31 October

Posted by Kayla

This upcoming week is pure craziness.  In one week I am leaving for a cruise in Europe with my boyfriend.  We are going on a Meditteranian cruise to Barcelona, Malta, Naples, Rome, Florence and then Cannes.  Man. I’m stoked.  But completely dreading this upcoming week up until then.  I have my Justice 101 midterm, which my professor says “on this midterm, you can never write too much.  I am starting you at 0 points and whatever significant points you add, I’ll give you one extra point”  Can you say ’scary’. (oh…Happy Halloween, by the way!)

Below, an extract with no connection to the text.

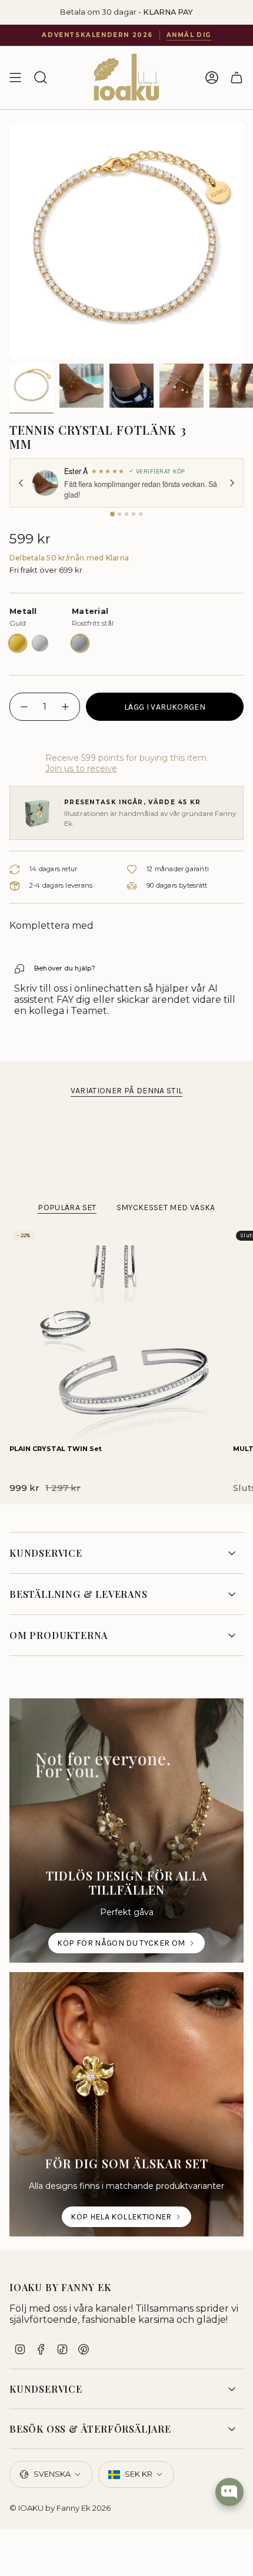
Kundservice (45, 1553)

Then I have this huge packet due in Symbolic Logic, with these severely complicated proofs.  Up until now, the proofs have been easy to do, but we started dealing with rules that are basically being pulled out of thin air (DeMorgans, Exportation, Conditional Exchange.  GROSS.)  Then I have to write a page essay in Spanish about a past trip.  For me, that is difficult to write a whole page.  I still have difficulty speaking three clear sentences.  Also in Spanish I have to prepare to give a five minute presentation in Spanish the day after I get home from Europe.  On top of that, my spanish professor said I have to take the quizzes that the class is taking while I’m gone, before I leave.  That is 4 quizzes in one day.  On top of this, in Great Philosophers, I have a presenation I need to give on The Republic, Book IV.  No, no.  It doesn’t end there.  My best friend is getting married the day before I leave on my cruise, and it’s up in Logan.  She also wants me to contact all the friends we have and invite them to her wedding since she hasn’t had enough time too.  Plus I need to pack still.  Plus I have a list of like 5 poeople who want Mary Kay facials.  I know Mary Kay is 2nd priority to my schooling and I can push it back, I just love, love doing it, so I hate pushing that out of my schedule. 

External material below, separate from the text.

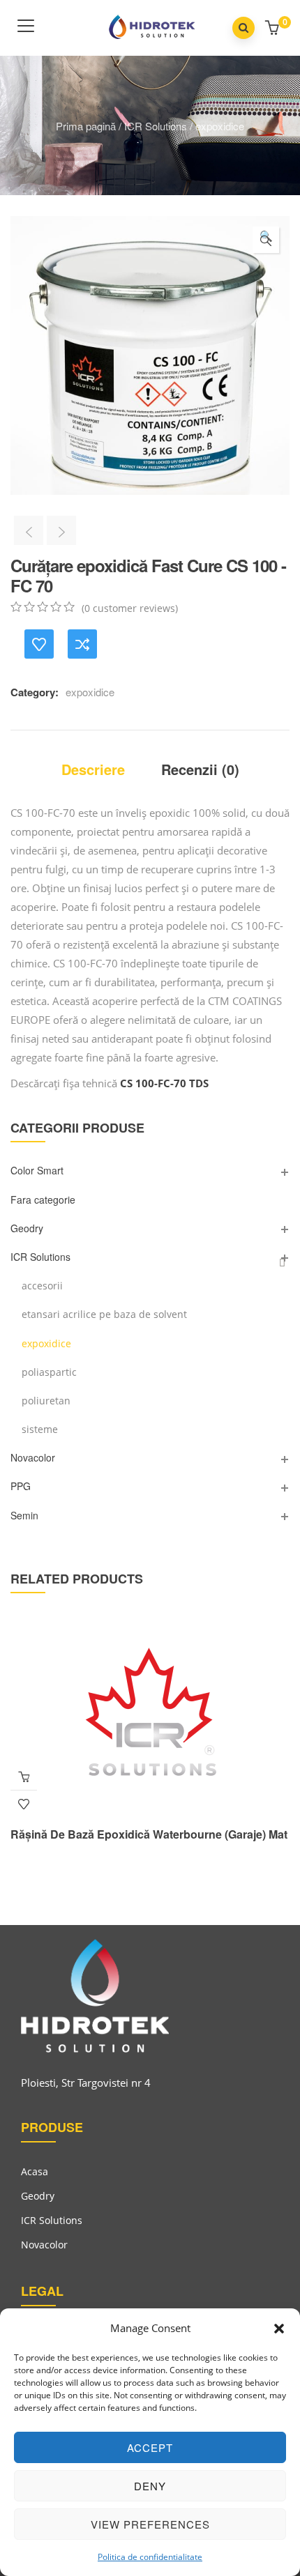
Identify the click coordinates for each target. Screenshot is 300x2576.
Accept (150, 2447)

Anyway, all that rambling leads me to my conclusion.  This blog can sometimes be a burden on me, but I feel obligated to write in it, and because it makes me feel accomplished and refreshened, getting some of my ideas out into the open energy.  So on days when I’m swomped, I’m going to scribble down inspirational quotes.  I have tons of quotes I just live by. 

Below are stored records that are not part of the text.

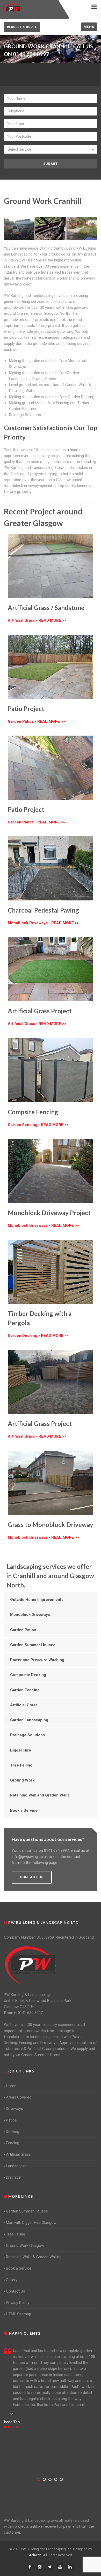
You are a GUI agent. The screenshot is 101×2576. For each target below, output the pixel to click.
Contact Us (15, 2291)
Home (11, 2086)
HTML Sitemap (18, 2314)
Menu (89, 27)
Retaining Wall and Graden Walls (39, 1795)
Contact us (32, 1877)
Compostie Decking (28, 1674)
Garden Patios (23, 1630)
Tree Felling (21, 1765)
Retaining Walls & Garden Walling (33, 2257)
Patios (11, 2120)
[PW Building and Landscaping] (31, 1965)
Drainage (13, 2177)
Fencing (12, 2143)
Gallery (11, 2280)
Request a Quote (22, 27)
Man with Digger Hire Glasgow (31, 2222)
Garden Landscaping (29, 1720)
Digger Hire (20, 1750)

So for today’s quote.  I love this quote, because I used to antipodean of this quote. I’ll explain after

“But if in your fear you would seek only love’s peace and love’s pleasure, then it is better for you that you cover your nakedness and pass out of love’s threshing floor, into the seasonless world where you shall laugh, but not all of your laughter, and weep, butg not all of your tears.”    –Kahlil Gibran

I adulate this quote because in the past, I always wanted to maintain the most power in my relationships.  I would never show any of my weak sides, insecurites or emotions.  I had my “poker face” to say the least.  It worked, I maintained the power, had full control, but I never actually was able to enjoy, embrace and feel comfortable in my relationships.  It is so refreshing to be in a relationship where you can be your true, authentic self, where you can let your raw emtions come out.  It’s where you’re able to display your weakest moments–the ones where you know you appear pathetic, crazy, etc. — but you are free.  You rendered your whole self to that person.  Now that is beautiful.